(Stored data Opens)

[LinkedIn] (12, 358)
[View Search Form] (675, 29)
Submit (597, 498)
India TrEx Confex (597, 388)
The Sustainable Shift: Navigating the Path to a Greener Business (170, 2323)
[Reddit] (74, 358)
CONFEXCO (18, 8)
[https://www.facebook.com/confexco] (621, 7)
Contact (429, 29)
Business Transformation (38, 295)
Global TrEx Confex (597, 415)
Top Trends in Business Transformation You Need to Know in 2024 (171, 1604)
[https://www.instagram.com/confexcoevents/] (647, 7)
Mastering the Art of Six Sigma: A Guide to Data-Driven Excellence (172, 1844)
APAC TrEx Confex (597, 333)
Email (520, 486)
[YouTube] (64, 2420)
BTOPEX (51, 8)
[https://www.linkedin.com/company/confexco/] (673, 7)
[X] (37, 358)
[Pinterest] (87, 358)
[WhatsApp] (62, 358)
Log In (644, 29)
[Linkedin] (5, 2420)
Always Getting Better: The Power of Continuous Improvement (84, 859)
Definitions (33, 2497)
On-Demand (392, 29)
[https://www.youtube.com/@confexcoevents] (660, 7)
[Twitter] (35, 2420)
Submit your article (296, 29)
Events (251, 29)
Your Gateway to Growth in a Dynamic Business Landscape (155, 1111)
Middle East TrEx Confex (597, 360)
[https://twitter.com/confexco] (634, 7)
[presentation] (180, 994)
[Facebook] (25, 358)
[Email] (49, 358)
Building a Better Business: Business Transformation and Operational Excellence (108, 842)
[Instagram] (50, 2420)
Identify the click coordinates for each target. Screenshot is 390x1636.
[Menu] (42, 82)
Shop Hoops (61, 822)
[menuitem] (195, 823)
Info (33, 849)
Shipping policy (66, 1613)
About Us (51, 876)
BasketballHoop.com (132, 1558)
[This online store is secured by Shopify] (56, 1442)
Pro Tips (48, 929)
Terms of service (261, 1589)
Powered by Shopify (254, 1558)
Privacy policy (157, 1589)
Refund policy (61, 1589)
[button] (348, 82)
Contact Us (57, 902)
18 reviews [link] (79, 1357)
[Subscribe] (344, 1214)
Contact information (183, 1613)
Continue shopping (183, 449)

(Stored data Closes)

What you will do
From the entries above, restate word for word the lines from the line containing "Info (33, 849)" to the line containing "[button] (348, 82)", both ends included, and nothing more.

Solution to this problem
Info (33, 849)
Shipping policy (66, 1613)
About Us (51, 876)
BasketballHoop.com (132, 1558)
[This online store is secured by Shopify] (56, 1442)
Pro Tips (48, 929)
Terms of service (261, 1589)
Powered by Shopify (254, 1558)
Privacy policy (157, 1589)
Refund policy (61, 1589)
[button] (348, 82)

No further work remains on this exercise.